(RECORDS PROVIDED)
-- Start --

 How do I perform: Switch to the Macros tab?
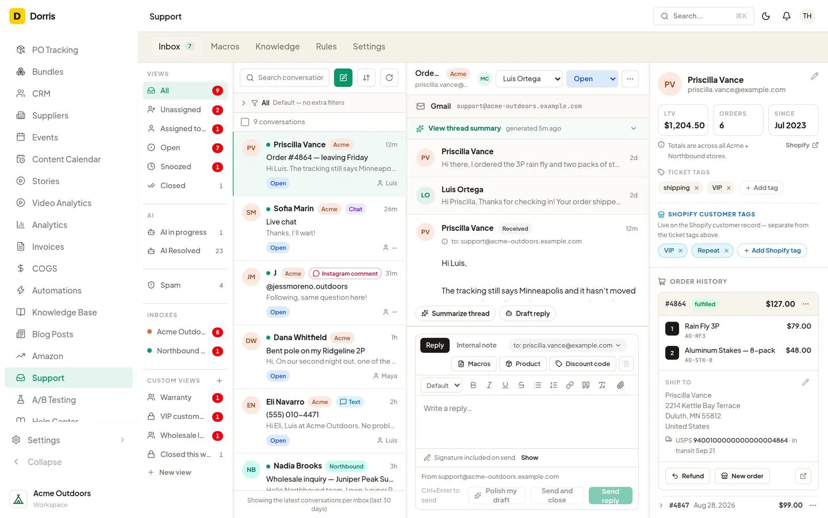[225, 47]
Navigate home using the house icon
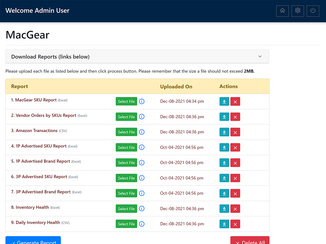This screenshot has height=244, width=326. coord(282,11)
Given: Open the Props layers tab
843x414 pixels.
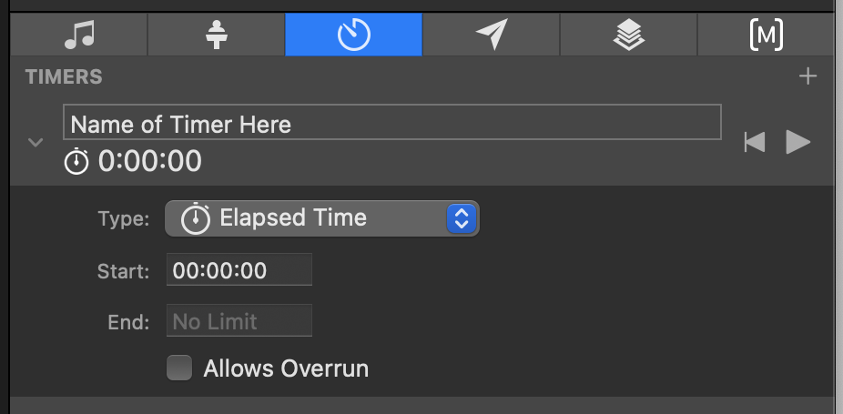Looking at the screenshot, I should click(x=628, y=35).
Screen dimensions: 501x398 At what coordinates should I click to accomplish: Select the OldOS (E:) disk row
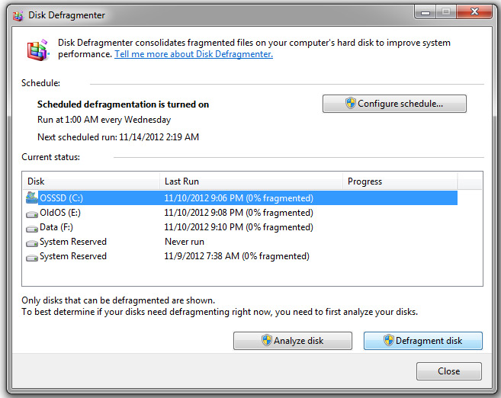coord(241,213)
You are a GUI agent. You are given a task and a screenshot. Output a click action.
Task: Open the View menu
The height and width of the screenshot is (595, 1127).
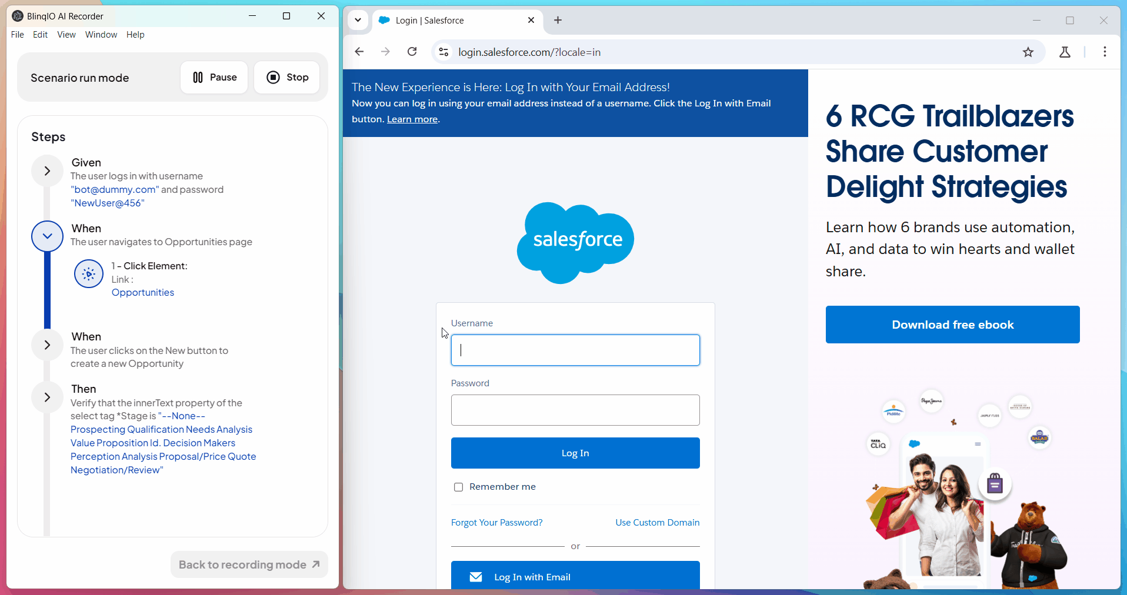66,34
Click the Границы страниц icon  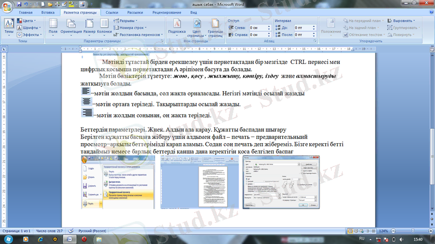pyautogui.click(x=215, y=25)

-- End --

(WHAT NEEDS TO BE DONE)
Duplicate the listing above word for word, starting at the line that contains "Given: Open the Props layers tab" and ending at the line that contains "coord(241,213)". Leave the pictures out of your answer.

(WORKED SOLUTION)
Given: Open the Props layers tab
843x414 pixels.
Looking at the screenshot, I should click(x=628, y=35).
Screen dimensions: 501x398 At what coordinates should I click to accomplish: Select the OldOS (E:) disk row
coord(241,213)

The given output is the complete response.